> Problem set
(1) Please return the passage of the OCIFS excerpt below, starting with "First, you need" and going on through "tenancy, region, key_file.".
(2) Condense the paragraph of the OCIFS excerpt that begins "First, you need to have an OCI Object Storage bucket" into a short bulleted list that keeps its main facts.

> Selected text
***

Currently, Object Storage data can be accessed with: - The OCI console, an easy-to-use, browser-based interface. - The OCI command line interface (CLI). - Or programmatically with OCI SDKs or the OCI Rest API.

OCIFS provides an alternate way to access Object Storage data through a filesystem. With OCIFS, Object Storage data becomes accessible as regular files that you can read, write or modify with standard shell commands (ls, rm, cat …) or system calls (open(2), read(2), write(2) …)

Starting with OCIFS

OCIFS requires some small setup before it can be used.

Create an OCI Object Storage Bucket

First, you need to have an OCI Object Storage bucket. You can use an empty bucket, or a bucket which is already populated with objects. If you don’t have a bucket yet, it is easy to create one from the OCI console, see Creating a Bucket in the OCI documentation. Make sure it is private.

Here is an example of a screenshot of the OCI console showing an already populated Object Storage bucket:

Bucket Screenshot

Create an OCI SDK/CLI Configuration File

Then you have to create an OCI SDK/CLI configuration file ~/.oci/config. If you have already been using the OCI SDK or the OCI CLI then you should already have such a configuration file. Otherwise to create this configure file, see SDK and CLI Configuration File.

The only requirement is that the configuration file should have a [DEFAULT] section with the following entries: user, fingerprint, tenancy, region, key_file.

***

> Collected data
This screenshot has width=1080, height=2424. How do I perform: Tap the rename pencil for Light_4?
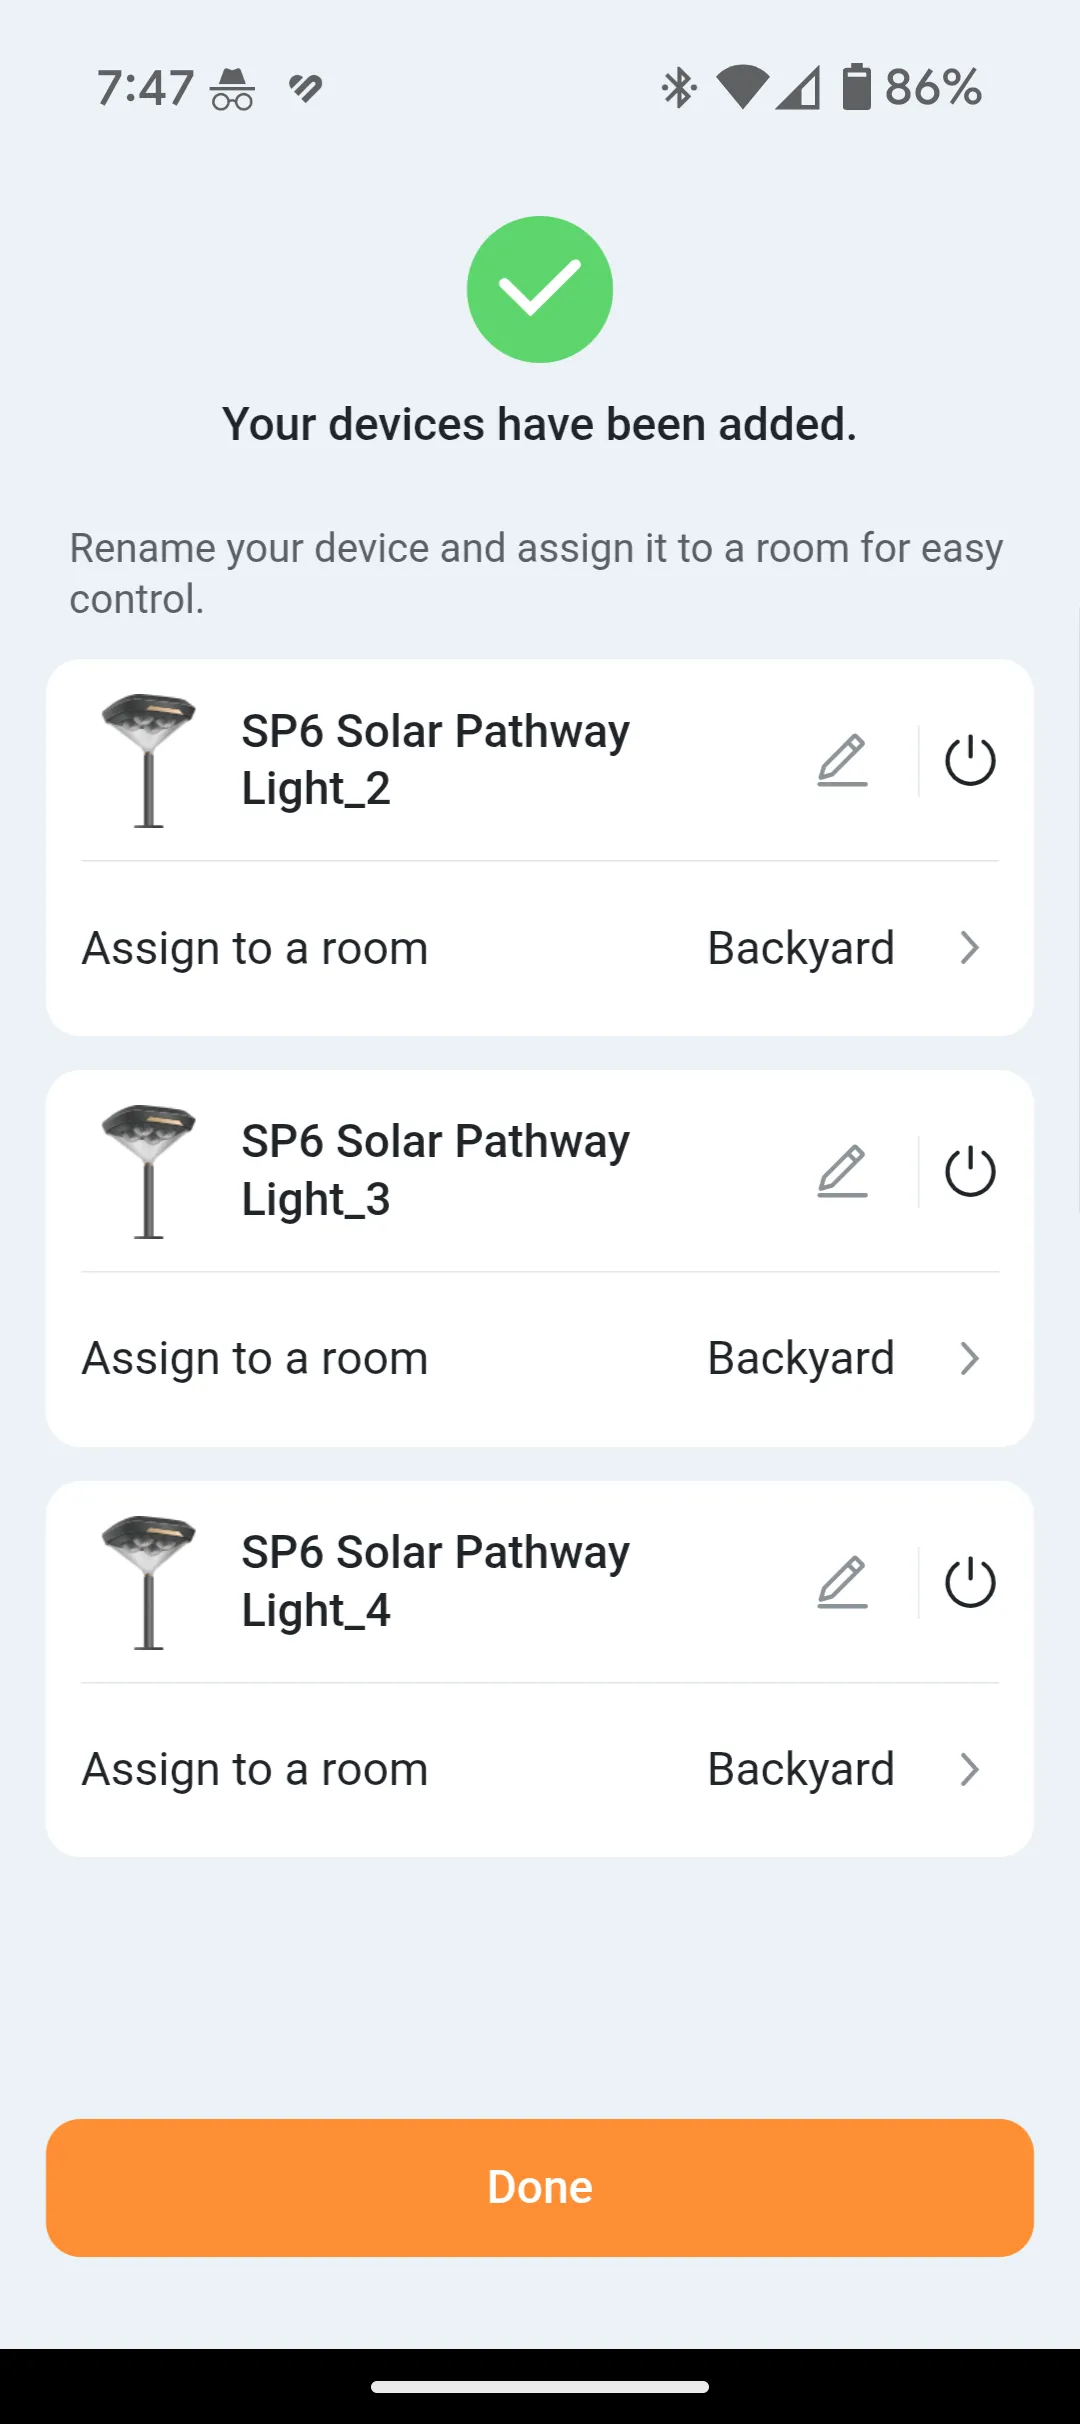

***

> Results for each task
(1)
First, you need to have an OCI Object Storage bucket. You can use an empty bucket, or a bucket which is already populated with objects. If you don’t have a bucket yet, it is easy to create one from the OCI console, see Creating a Bucket in the OCI documentation. Make sure it is private.

Here is an example of a screenshot of the OCI console showing an already populated Object Storage bucket:

Bucket Screenshot

Create an OCI SDK/CLI Configuration File

Then you have to create an OCI SDK/CLI configuration file ~/.oci/config. If you have already been using the OCI SDK or the OCI CLI then you should already have such a configuration file. Otherwise to create this configure file, see SDK and CLI Configuration File.

The only requirement is that the configuration file should have a [DEFAULT] section with the following entries: user, fingerprint, tenancy, region, key_file.

(2)
- An OCI Object Storage bucket is needed.
- The bucket can be empty or already hold objects.
- A new bucket can be created from the OCI console (see Creating a Bucket in the OCI documentation).
- The bucket should be private.